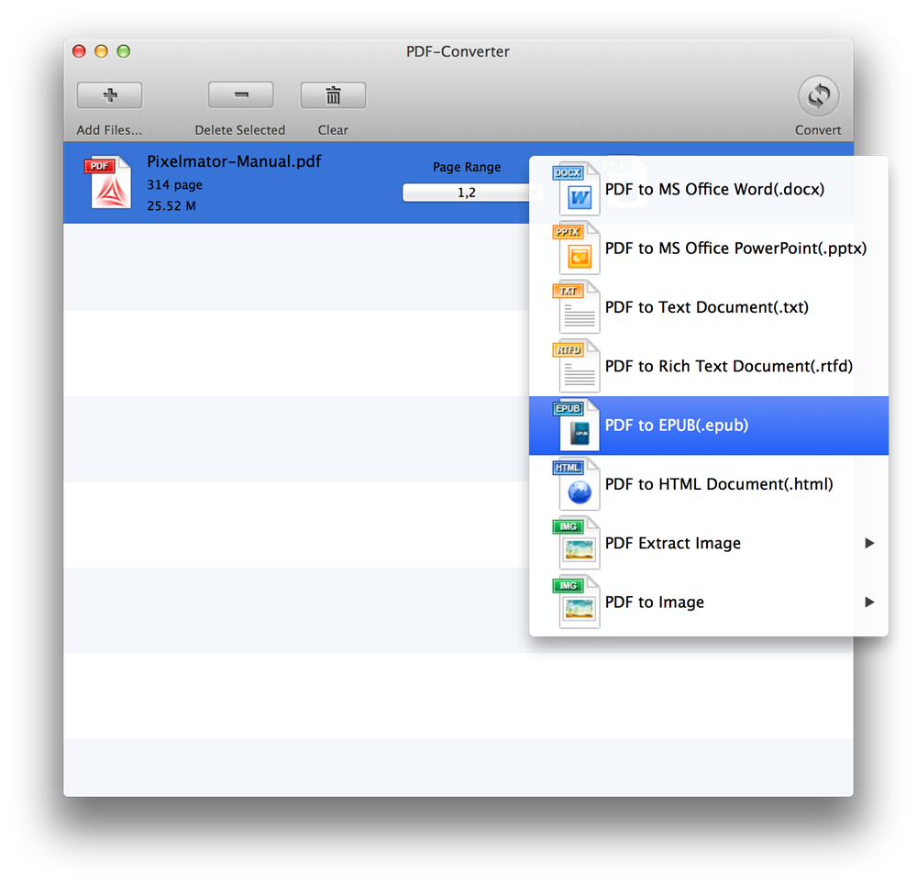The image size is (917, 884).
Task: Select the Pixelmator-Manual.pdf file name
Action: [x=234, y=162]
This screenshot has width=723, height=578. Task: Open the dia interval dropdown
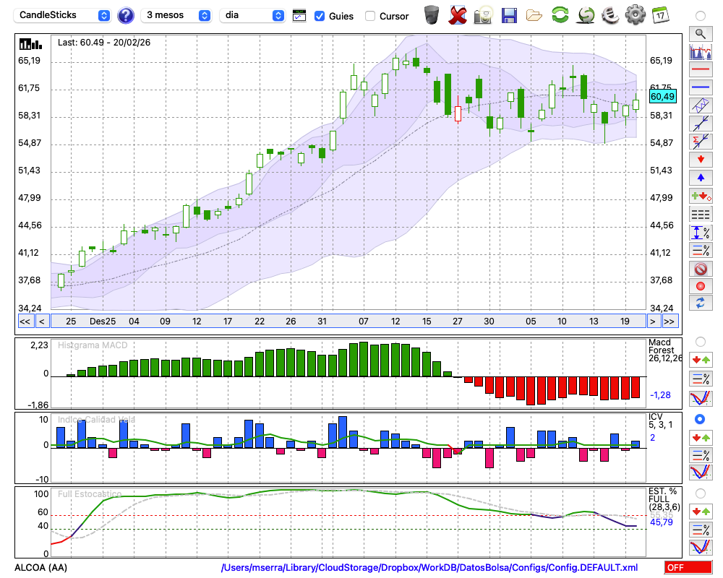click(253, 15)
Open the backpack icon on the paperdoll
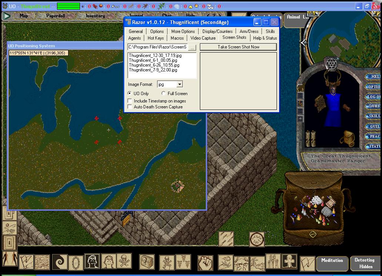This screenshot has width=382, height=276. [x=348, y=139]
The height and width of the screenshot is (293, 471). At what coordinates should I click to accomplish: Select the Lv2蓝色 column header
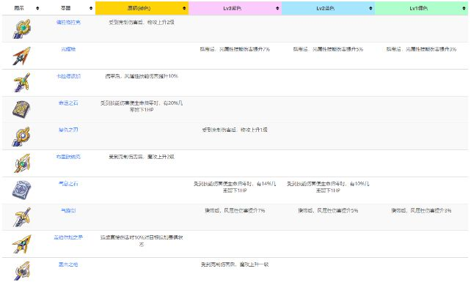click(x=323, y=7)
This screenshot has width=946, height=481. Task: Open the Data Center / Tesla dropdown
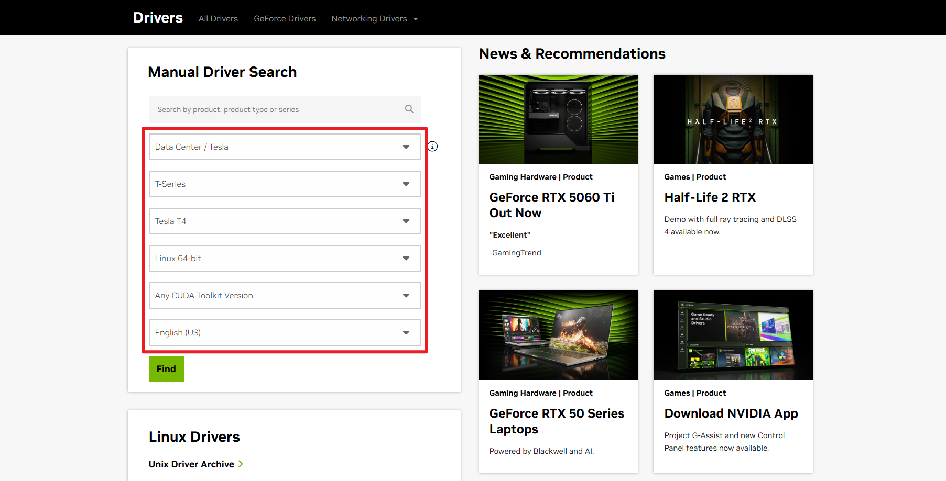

■ EXERCISE OBJECTIVE
Your task is to give again, unchanged, the lines from the line that contains "Open the backpack icon on the paperdoll" to the end of the records. Include both end lines but no pictures.

■ OUTPUT
Open the backpack icon on the paperdoll
This screenshot has width=382, height=276. [x=348, y=139]
The height and width of the screenshot is (293, 471). At what coordinates should I click to accomplish: Select the Lv2蓝色 column header
click(x=323, y=7)
This screenshot has width=946, height=481. Task: Open the Data Center / Tesla dropdown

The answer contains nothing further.